What is the probability of that a number in the set of natural numbers is divisible by $3$ but not by $9$?

Any ideas about this question? How should I approach this problem?

Answer 1

HINT:

$$1,2,\color{red}3,4,5,\color{red}6,7,8,9\bigg|10,11,\color{red}{12},13,14,\color{red}{15},16,17,18\bigg|19,20,\color{red}{21},22,23,\color{red}{24},25,26,27\bigg|28,\cdots$$

Each section contains $9$ numbers and only $2$ of them satisfy the conditions...

Answer 2

Probability that a natural number is divisible by $3$ is $\frac 13$.

Probability that a natural number that is known to be divisible by $3$ is divisible by $9$ is $\frac 13$.

Hence probability that a natural number that is known to be divisible by $3$ is not divisible by $9$ is $\frac 23$.

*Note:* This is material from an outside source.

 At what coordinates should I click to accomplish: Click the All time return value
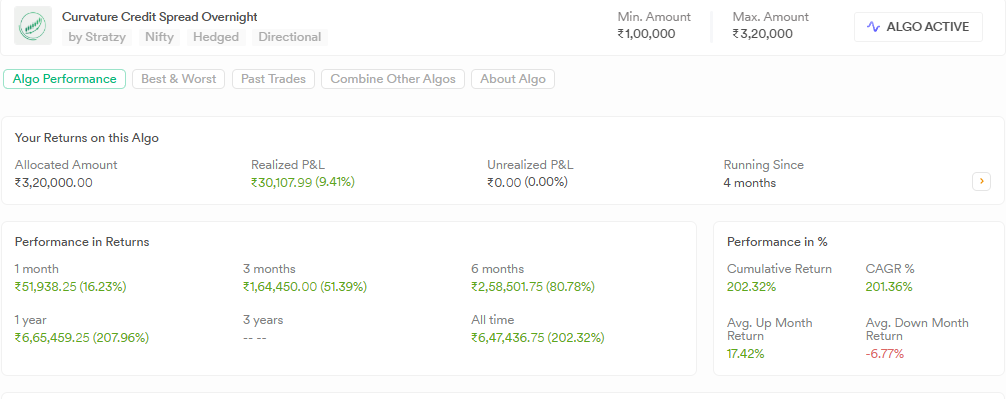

Therefore probability that a natural number is divisible by $3$ but not by $9$ is $\frac 23 \cdot \frac 13 = \frac 29$.

Answer 3

This question somehow reveals a problem concerning probability distributions on countably infinite sets.

The point is that there cannot exist equiprobability for all elements of $\mathbb N$.

If we would state that $p$ denotes the probability of the occurence of number $n\in\mathbb N$ then both possibilities $p=0$ and $p>0$ appear to lead to something that is not true:

• if $p=0$ then $\mathsf P(X\in\mathbb N)=\sum_{n\in\mathbb N}\mathsf P(X=n)=\sum_{n\in\mathbb N}p=0\neq1$.
• if $p>0$ then $\mathsf P(X\in\mathbb N)=\sum_{n\in\mathbb N}\mathsf P(X=n)=\sum_{n\in\mathbb N}p=+\infty\neq1$.

Actually we are forced to choose for $P(X=n)=p_n$ with $p_n\geq0$ and $\sum_{n\in\mathbb N}p_n=1$ and consequently not all $p_n$ have the same value.

That leads to answer:$$\sum_{n=1}^{\infty}p_{9n-6}+\sum_{n=1}^{\infty}p_{9n-3}$$

depending on a choice that has been made.

So not really an answer that satisfies.